What is expected>
All of the records must be restated exactly, with every line complete.

- - -

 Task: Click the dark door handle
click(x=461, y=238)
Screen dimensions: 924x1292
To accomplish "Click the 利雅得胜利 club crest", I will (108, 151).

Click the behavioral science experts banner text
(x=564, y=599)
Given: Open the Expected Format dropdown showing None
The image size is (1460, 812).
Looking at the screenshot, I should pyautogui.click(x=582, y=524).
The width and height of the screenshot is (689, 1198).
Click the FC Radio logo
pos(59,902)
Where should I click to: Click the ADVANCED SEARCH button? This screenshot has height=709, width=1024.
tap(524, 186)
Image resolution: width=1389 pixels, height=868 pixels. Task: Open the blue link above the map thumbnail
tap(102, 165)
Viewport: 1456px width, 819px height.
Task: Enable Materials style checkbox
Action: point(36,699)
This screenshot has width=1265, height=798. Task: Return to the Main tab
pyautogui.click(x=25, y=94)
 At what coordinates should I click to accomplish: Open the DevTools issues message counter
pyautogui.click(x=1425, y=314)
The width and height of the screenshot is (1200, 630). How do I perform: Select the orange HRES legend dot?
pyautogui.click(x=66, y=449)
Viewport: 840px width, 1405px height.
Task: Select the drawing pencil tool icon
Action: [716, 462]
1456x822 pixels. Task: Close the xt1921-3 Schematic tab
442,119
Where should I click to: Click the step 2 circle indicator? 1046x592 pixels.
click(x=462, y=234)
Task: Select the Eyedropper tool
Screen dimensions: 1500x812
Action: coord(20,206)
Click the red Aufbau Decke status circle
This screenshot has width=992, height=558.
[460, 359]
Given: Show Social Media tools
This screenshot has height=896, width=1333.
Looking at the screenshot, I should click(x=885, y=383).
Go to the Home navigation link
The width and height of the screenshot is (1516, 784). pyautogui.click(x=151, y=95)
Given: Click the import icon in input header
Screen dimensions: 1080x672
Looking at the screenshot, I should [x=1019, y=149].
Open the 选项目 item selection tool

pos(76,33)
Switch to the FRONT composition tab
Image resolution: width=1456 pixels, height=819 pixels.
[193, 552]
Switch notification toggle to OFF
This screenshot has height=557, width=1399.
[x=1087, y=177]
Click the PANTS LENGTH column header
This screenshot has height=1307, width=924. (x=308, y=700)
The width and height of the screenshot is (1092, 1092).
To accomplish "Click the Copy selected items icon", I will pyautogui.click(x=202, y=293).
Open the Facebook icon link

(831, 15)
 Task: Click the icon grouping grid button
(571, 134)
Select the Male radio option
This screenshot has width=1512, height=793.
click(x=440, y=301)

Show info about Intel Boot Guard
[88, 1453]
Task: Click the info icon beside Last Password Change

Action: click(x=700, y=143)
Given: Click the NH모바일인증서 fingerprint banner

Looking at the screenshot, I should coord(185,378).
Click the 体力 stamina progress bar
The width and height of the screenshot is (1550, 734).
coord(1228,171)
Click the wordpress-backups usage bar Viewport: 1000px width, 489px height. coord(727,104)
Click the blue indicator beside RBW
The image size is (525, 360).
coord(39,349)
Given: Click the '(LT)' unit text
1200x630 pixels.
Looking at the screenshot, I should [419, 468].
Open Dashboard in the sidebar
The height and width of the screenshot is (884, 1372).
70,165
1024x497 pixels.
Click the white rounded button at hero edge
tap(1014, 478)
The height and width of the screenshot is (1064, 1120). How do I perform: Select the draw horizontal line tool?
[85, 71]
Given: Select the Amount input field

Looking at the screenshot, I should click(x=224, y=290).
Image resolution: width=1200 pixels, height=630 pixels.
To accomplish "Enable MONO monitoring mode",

- - -

Written response>
 Task: Click the dark door handle
click(x=461, y=238)
Screen dimensions: 924x1292
To accomplish "Click the 利雅得胜利 club crest", I will (108, 151).

Click the behavioral science experts banner text
(x=564, y=599)
Given: Open the Expected Format dropdown showing None
The image size is (1460, 812).
Looking at the screenshot, I should pyautogui.click(x=582, y=524).
The width and height of the screenshot is (689, 1198).
Click the FC Radio logo
pos(59,902)
Where should I click to: Click the ADVANCED SEARCH button? This screenshot has height=709, width=1024.
tap(524, 186)
Image resolution: width=1389 pixels, height=868 pixels. Task: Open the blue link above the map thumbnail
tap(102, 165)
Viewport: 1456px width, 819px height.
Task: Enable Materials style checkbox
Action: point(36,699)
This screenshot has width=1265, height=798. Task: Return to the Main tab
pyautogui.click(x=25, y=94)
 At what coordinates should I click to accomplish: Open the DevTools issues message counter
pyautogui.click(x=1425, y=314)
The width and height of the screenshot is (1200, 630). How do I perform: Select the orange HRES legend dot?
pyautogui.click(x=66, y=449)
Viewport: 840px width, 1405px height.
Task: Select the drawing pencil tool icon
Action: [716, 462]
1456x822 pixels. Task: Close the xt1921-3 Schematic tab
442,119
Where should I click to: Click the step 2 circle indicator? 1046x592 pixels.
click(x=462, y=234)
Task: Select the Eyedropper tool
Screen dimensions: 1500x812
Action: coord(20,206)
Click the red Aufbau Decke status circle
This screenshot has width=992, height=558.
[460, 359]
Given: Show Social Media tools
This screenshot has height=896, width=1333.
Looking at the screenshot, I should click(x=885, y=383).
Go to the Home navigation link
The width and height of the screenshot is (1516, 784). pyautogui.click(x=151, y=95)
Given: Click the import icon in input header
Screen dimensions: 1080x672
Looking at the screenshot, I should [x=1019, y=149].
Open the 选项目 item selection tool

pos(76,33)
Switch to the FRONT composition tab
Image resolution: width=1456 pixels, height=819 pixels.
[193, 552]
Switch notification toggle to OFF
This screenshot has height=557, width=1399.
[x=1087, y=177]
Click the PANTS LENGTH column header
This screenshot has height=1307, width=924. (x=308, y=700)
The width and height of the screenshot is (1092, 1092).
To accomplish "Click the Copy selected items icon", I will pyautogui.click(x=202, y=293).
Open the Facebook icon link

(831, 15)
 Task: Click the icon grouping grid button
(571, 134)
Select the Male radio option
This screenshot has width=1512, height=793.
click(x=440, y=301)

Show info about Intel Boot Guard
[88, 1453]
Task: Click the info icon beside Last Password Change

Action: click(x=700, y=143)
Given: Click the NH모바일인증서 fingerprint banner

Looking at the screenshot, I should coord(185,378).
Click the 体力 stamina progress bar
The width and height of the screenshot is (1550, 734).
coord(1228,171)
Click the wordpress-backups usage bar Viewport: 1000px width, 489px height. coord(727,104)
Click the blue indicator beside RBW
The image size is (525, 360).
coord(39,349)
Given: Click the '(LT)' unit text
1200x630 pixels.
Looking at the screenshot, I should [419, 468].
Open Dashboard in the sidebar
The height and width of the screenshot is (884, 1372).
70,165
1024x497 pixels.
Click the white rounded button at hero edge
tap(1014, 478)
The height and width of the screenshot is (1064, 1120). How do I perform: Select the draw horizontal line tool?
[85, 71]
Given: Select the Amount input field

Looking at the screenshot, I should click(x=224, y=290).
Image resolution: width=1200 pixels, height=630 pixels.
To accomplish "Enable MONO monitoring mode",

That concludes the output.